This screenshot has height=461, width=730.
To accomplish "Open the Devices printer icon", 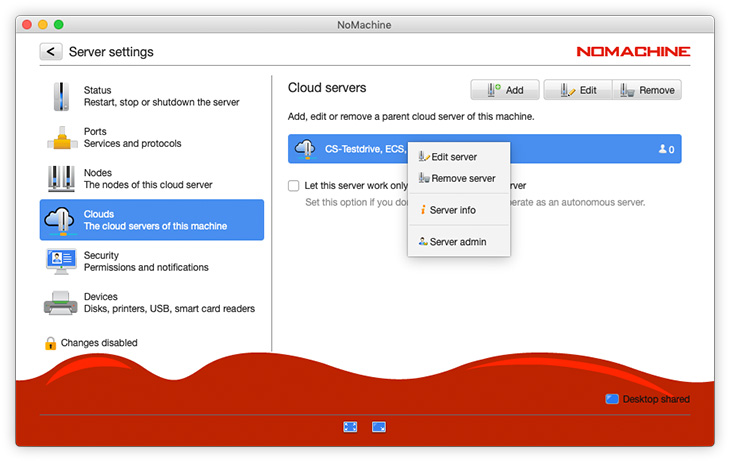I will pyautogui.click(x=62, y=303).
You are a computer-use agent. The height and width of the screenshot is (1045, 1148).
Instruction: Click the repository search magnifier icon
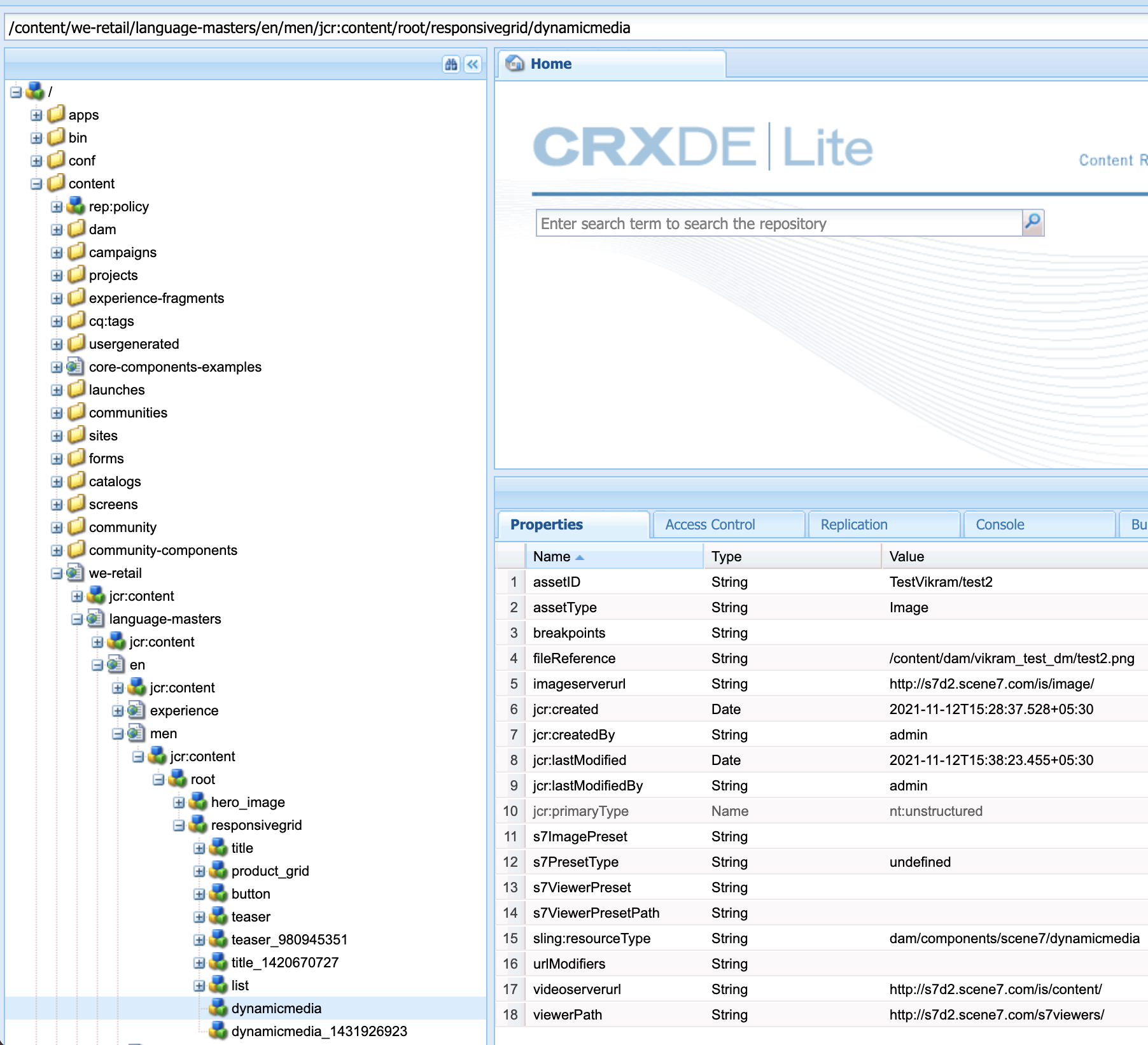[x=1032, y=223]
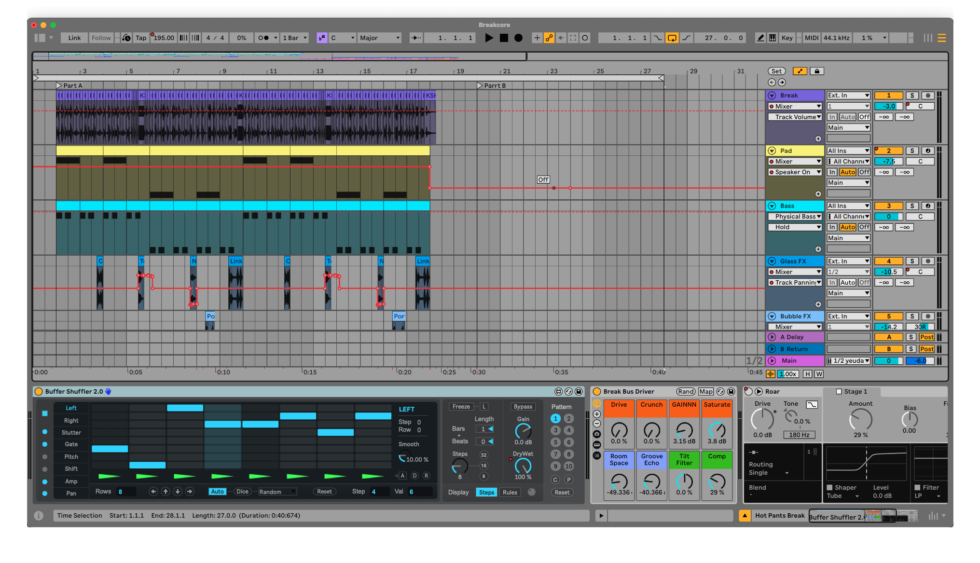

———

WHAT THE TASK ASKS: Which lines of the records contain "height"? Show each of them.

ANSWER SECTION:
This screenshot has height=461, width=730.
You are a computer-use agent. The height and width of the screenshot is (1045, 1148).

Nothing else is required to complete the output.